Problem 1
List every form of degradation of our greatest natural resource that the article on Berrin Tansel's water research names.
Problem 2
Decide whether each statement agrees with the article on Berrin Tansel's water research, answering yes or no and quoting the words of the article that settle it. (a) Tansel was recognized by the American Academy of Environmental Engineers & Scientists in 2021. (b) In the late 1980s Tansel managed the transformation of Boston Harbor. (c) Tansel developed a water filtration system with NASA for use during the Gulf War.
Problem 3
Carry on the article about Berrin Tansel's water research, picking up after its final sentence.

Extract to read
--------------------------------

Advancing solutions to keep our water clean

March 1, 2026 at 9:27am

The degradation of our greatest natural resource takes many forms: oil spills, chemical pollutants, microplastic contamination, to name a few.

Berrin Tansel has devoted decades to revealing some of the worst threats faced by oceans.

Recognized by the American Academy of Environmental Engineers & Scientists in 2021, Tansel ranks among the most cited and productive researchers in the field, based on publications, and has used her work not just to highlight perils but to investigate mitigation opportunities and provide protocols and data that regulators and wastewater managers can use.

Starting as a practicing engineer, in the late 1980s she managed the transformation of Boston Harbor, then known as the dirtiest in America. In the early ’90s, she helped develop a water filtration system with the U.S. Army for use during the Gulf War, a project that NASA had her revisit years later to improve water recycling and conservation on the Space Shuttle.

--------------------------------

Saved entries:

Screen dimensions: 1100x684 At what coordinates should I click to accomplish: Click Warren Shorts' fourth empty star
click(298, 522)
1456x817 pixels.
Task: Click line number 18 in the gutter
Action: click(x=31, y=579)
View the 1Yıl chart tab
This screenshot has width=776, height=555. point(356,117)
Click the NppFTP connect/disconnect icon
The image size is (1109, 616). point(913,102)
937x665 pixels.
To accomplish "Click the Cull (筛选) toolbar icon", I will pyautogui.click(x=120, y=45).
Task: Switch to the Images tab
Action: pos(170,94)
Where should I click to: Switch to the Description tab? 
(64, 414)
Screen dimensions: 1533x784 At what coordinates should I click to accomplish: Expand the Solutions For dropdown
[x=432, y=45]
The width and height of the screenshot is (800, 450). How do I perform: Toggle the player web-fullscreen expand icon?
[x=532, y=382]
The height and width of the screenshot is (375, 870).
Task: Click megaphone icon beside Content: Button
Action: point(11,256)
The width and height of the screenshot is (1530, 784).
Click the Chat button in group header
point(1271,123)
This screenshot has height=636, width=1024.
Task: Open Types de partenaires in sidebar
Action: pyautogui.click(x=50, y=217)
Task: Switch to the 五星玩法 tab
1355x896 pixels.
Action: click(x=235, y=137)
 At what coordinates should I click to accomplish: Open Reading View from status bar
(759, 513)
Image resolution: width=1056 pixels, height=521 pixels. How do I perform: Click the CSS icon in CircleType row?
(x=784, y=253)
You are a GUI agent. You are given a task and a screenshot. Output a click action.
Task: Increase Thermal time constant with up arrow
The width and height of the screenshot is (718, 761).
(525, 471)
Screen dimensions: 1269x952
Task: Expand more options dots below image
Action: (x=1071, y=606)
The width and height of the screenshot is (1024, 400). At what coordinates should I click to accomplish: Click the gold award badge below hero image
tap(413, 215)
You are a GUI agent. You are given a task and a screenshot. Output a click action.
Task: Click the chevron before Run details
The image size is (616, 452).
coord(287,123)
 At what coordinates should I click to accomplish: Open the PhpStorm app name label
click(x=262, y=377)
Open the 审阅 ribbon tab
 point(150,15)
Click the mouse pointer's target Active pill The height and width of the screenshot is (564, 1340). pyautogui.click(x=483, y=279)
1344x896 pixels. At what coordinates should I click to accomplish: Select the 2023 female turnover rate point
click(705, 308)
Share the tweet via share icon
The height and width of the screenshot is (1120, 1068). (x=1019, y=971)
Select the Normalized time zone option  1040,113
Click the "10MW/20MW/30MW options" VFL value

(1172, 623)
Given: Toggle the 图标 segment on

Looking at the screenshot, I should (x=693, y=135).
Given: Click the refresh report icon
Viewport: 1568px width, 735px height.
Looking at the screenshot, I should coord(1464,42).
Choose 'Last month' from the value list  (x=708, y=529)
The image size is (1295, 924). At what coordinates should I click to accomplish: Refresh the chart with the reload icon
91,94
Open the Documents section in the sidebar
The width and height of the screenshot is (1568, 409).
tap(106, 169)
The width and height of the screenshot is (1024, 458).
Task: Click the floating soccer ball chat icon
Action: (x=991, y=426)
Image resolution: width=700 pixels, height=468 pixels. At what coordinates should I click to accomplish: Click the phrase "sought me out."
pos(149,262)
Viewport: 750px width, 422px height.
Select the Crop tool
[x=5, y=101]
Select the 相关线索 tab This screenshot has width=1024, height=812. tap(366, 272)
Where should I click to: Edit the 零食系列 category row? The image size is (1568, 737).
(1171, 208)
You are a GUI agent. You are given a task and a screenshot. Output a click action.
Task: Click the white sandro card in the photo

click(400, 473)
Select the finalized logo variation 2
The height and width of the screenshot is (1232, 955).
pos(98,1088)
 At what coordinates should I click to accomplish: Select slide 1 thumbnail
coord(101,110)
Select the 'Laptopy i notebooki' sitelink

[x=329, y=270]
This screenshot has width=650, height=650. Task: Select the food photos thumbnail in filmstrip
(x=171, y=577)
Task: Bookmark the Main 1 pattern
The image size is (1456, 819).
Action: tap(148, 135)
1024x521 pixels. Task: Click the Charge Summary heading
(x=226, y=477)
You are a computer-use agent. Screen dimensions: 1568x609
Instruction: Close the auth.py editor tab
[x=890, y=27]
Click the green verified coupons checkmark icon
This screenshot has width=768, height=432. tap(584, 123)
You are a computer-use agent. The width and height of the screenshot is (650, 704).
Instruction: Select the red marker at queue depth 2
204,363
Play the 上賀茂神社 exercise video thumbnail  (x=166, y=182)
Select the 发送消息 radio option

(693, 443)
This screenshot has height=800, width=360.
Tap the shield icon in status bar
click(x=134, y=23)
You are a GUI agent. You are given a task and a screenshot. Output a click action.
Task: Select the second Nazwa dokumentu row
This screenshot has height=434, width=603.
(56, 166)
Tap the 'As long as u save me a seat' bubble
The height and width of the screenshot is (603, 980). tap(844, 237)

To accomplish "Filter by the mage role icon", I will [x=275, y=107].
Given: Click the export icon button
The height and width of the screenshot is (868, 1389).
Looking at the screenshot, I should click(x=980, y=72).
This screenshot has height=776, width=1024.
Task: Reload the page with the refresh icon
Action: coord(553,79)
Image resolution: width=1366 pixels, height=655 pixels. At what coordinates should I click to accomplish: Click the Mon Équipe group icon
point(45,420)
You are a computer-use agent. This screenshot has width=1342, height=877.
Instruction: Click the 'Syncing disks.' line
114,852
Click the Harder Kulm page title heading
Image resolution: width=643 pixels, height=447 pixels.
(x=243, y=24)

--------------------------------

Answer box 1
oil spills, chemical pollutants, microplastic contamination

Answer box 2
(a) Yes: "Recognized by the American Academy of Environmental Engineers & Scientists in 2021"
(b) Yes: "in the late 1980s she managed the transformation of Boston Harbor"
(c) No: "she helped develop a water filtration system with the U.S. Army for use during the Gulf War"

Answer box 3
In 2010, at the request of the National Academies of Sciences, Engineering and Medicine, Tansel studied the aftermath of the Deepwater Horizon oil disaster. In addition to national funding, Tansel has secured agreements into the millions of dollars with Miami-Dade County’s water department to test the efficiency of treatment processes and provide long-term solutions to leaks in older pipes.

Most recently, her examination of the “circular nature” of contaminants such as PFAS and heavy metals, which leach from landfills and sewers into soil and water, has shown their repeated re-introduction into the food chain.

Relatedly, her studies of e-waste processing sites have raised concerns about potential environmental and human health risks.